Часть I. Кинг в рамках философских традиций
Глава 1: Мы верим, что Мартин Лютер Кинг-младшийоправдан ли черный философ?
Джон МакКлендон
Глава 2: Философия религии доктора Кинга: Богословие чего-то непонятного
Джордж Янси
Глава 3: Доктор Кинг как теолог освобождения и экзистенциальный философ
Джеймс Б. Хейл, III
Глава 4: Король как философ: An исследование влияния гегелевской диалектики на политическую мысль и практику Кинга
Стивен К. Фергюсон
Глава 5: Мартин Лютер Кинг-младший как социальное движение Интеллигент: первопроходец или факелоносец?
Maurice St.Пьер
Часть II. Кинг как заинтересованный социальный и политический философ
Глава 6: Борьба за любящие сообщества: Мартин Лютер Кинг, Агапе-младший и Мировой Дом
Ричард А. Джонс
Глава 7: Радикальное видение Кинга общества
Роберт Э. Бирт
Глава 8 : Мартин Лютер Кинг-младший: К демократической теории
Тим Лейк
Часть III. Этика ненасилия Кинга
Глава 9: Этика как первая философия: Кинг, Левинас и практика мира
Мария дель Гваделупе Дэвисон и докторСкотт Дэвидсон
Глава 10: Мартин Лютер Кинг о Вьетнаме: послание Кинга применительно к американской оккупации Ирака и Афганистана
Гейл Пресби
Глава 11: Мартин Лютер Кинг и Франц Фанон: размышления о политике и этике насилия и ненасилия
Кэтрин Гинс
Глава 12: Заметный шокирующий разрыв: пацифистский материализм короля и метод ненасильственных изменений
Грег Мозес
Глава 13: Сократ, Ганди и Кинг: Политика гражданского неповиновения и этика ненасильственных действий
Бенджамин Арах
Часть IV.Возрождение надежды или отложенная мечта: недоумения философского оптимизма Кинга
Глава 14: Надежда и разочарование в Политической теологии Мартина Лютера Кинга-младшего: Затмение либерального духа
Флойд Хейс III
Глава 15: Апория надежды: Кинг и Белл о прекращении расизма
Билл Лоусон
Глава 16. Концепция надежды в мышлении Мартина Лютера Кинга-младшего
CW Доусон
— Льюис В. Болдуин, Университет Вандербильта
Поразительно оригинальная коллекция, собранная Робертом Э. Биртом! Эти критические эссе, написанные в основном подготовленными и обучающими философами, понравятся всем, кто искренне интересуется мыслью, работой и свидетельством Мартина Лютера Кинга-младшего.Здесь мы видим Кинга как философа, который оказал влияние на западную философскую традицию и находился под ее влиянием, и который был типичным ненасильственным общественным деятелем. Изображенный как человек идей и идеалов, размышления Кинга о Боге, свободе, надежде, демократии, любимом сообществе, ненасилии и его оптимизм в отношении искоренения расизма исследуются, критикуются и пересматриваются как никогда раньше. Результатом является более реалистичный и обнадеживающий взгляд на актуальность Кинга на сегодняшний день.

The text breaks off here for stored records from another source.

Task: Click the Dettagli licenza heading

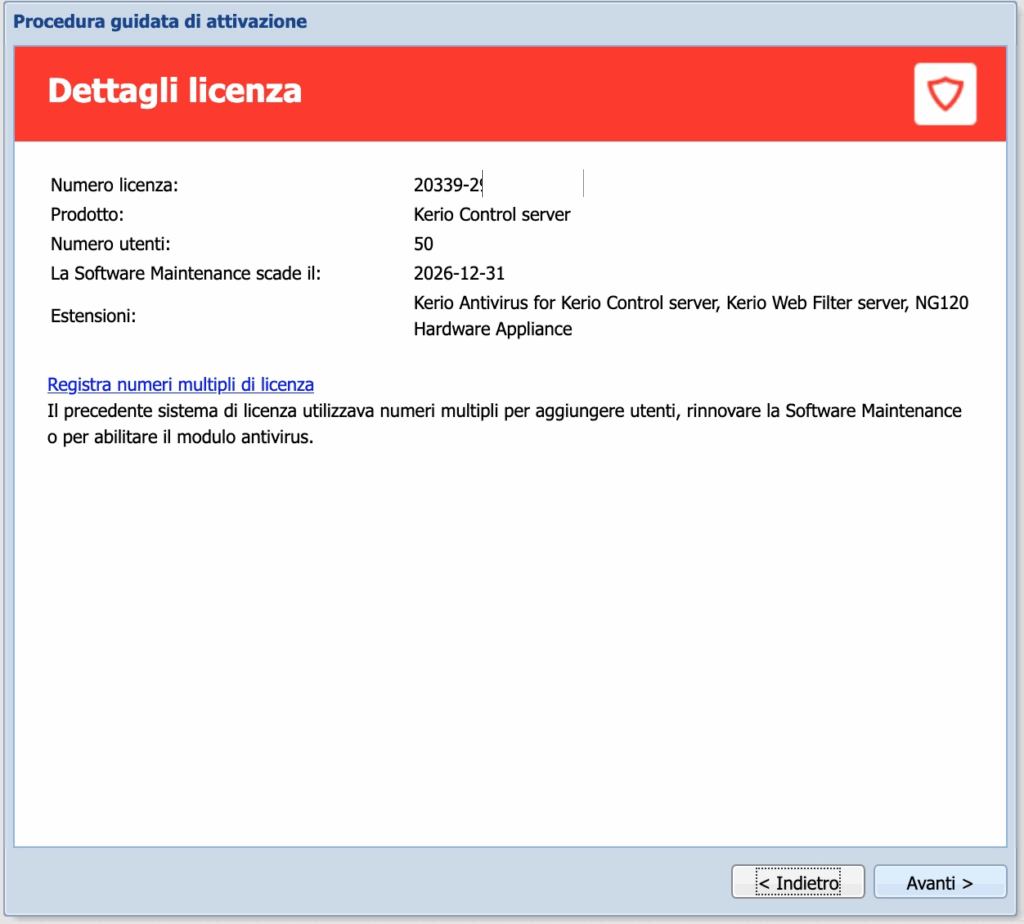Action: [174, 91]
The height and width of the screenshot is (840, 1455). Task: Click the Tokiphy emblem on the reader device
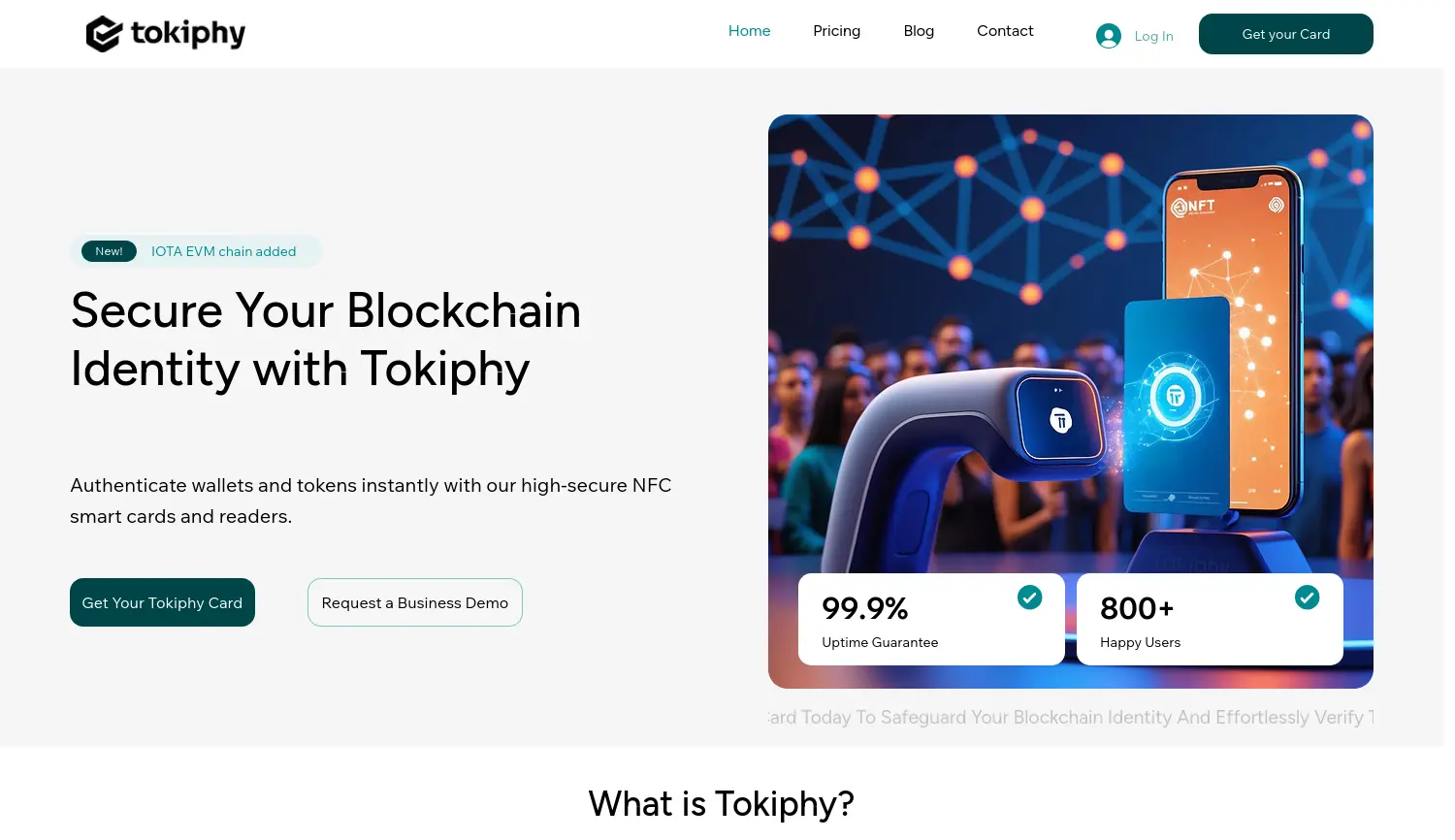tap(1060, 421)
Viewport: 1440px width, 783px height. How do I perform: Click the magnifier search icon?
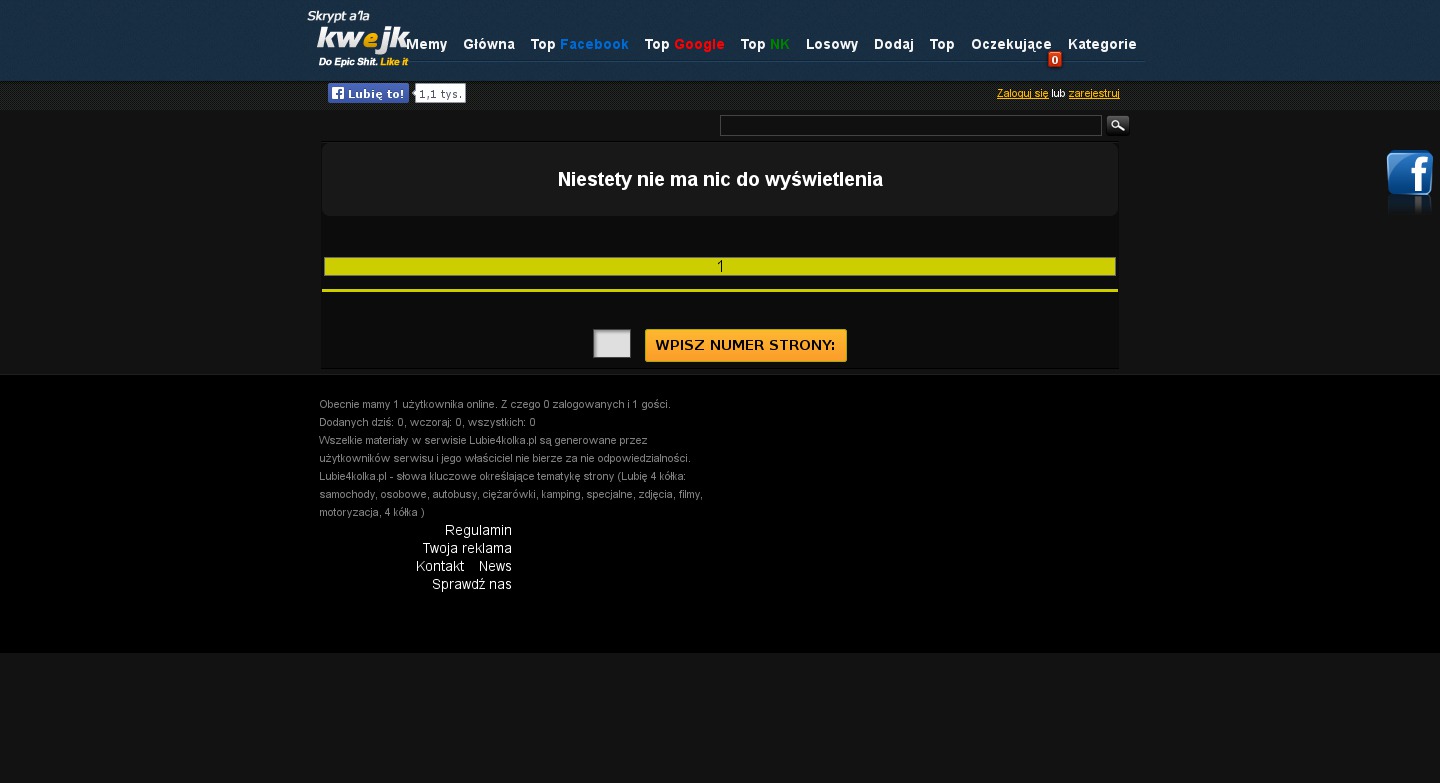pyautogui.click(x=1118, y=125)
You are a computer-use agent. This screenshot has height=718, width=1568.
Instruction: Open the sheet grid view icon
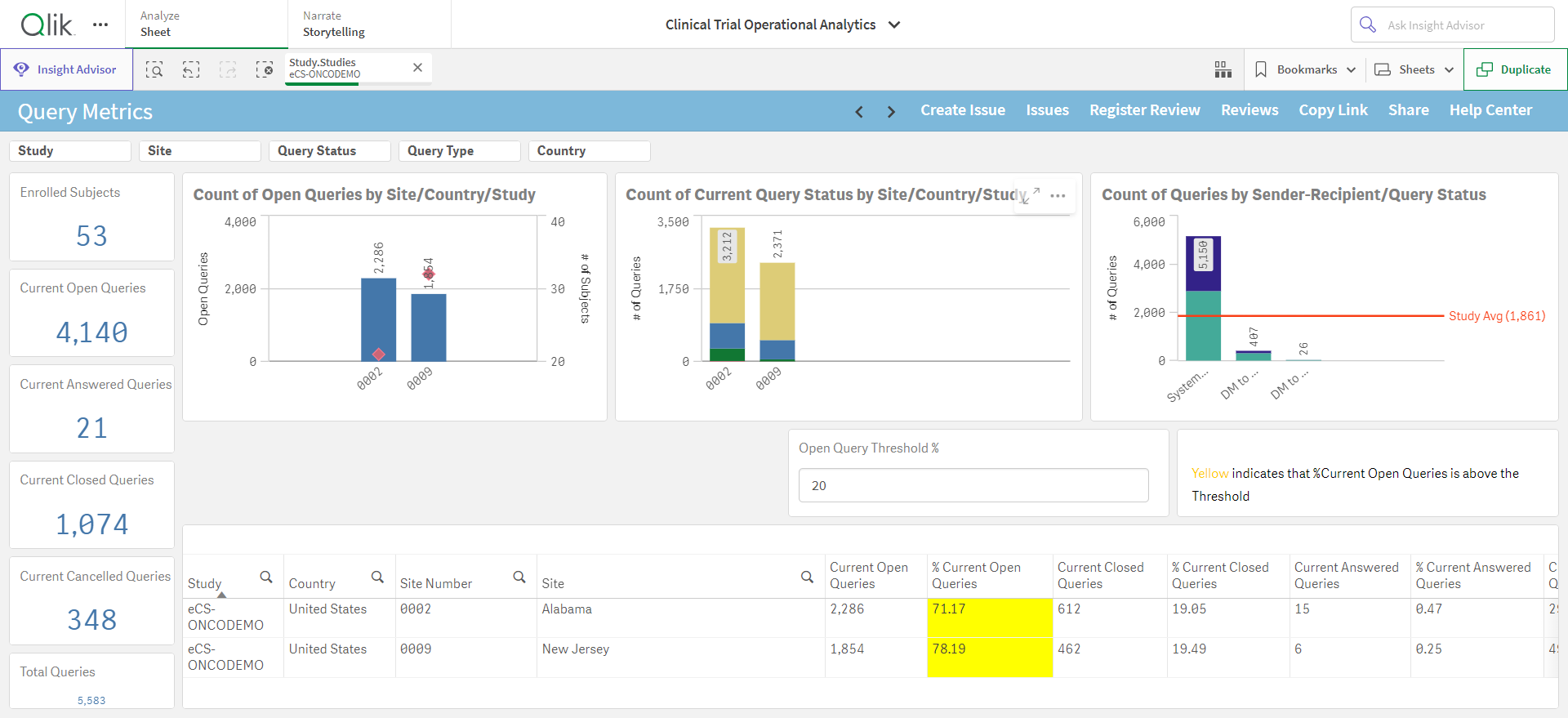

— Руфус Берроу мл., Автор книги «Бог и человеческое достоинство: персонализм, богословие и этика Мартина Лютера Кинга младшего».
Измеряется его способностью отображать богатый потенциал для философских размышлений, который предлагает нам взаимодействие с Кингом как мыслителем. Антология Бирта [имеет] успех … Антология Бирта — очень долгожданный стимул к той философской работе, которая рассматривает такие отрывки как эти как возможность серьезно отнестись к тому, кто так глубоко сформировал наш мир, со всеми острыми деталями, для этого необходимы прогрессивная критика и сочувственная реконструкция.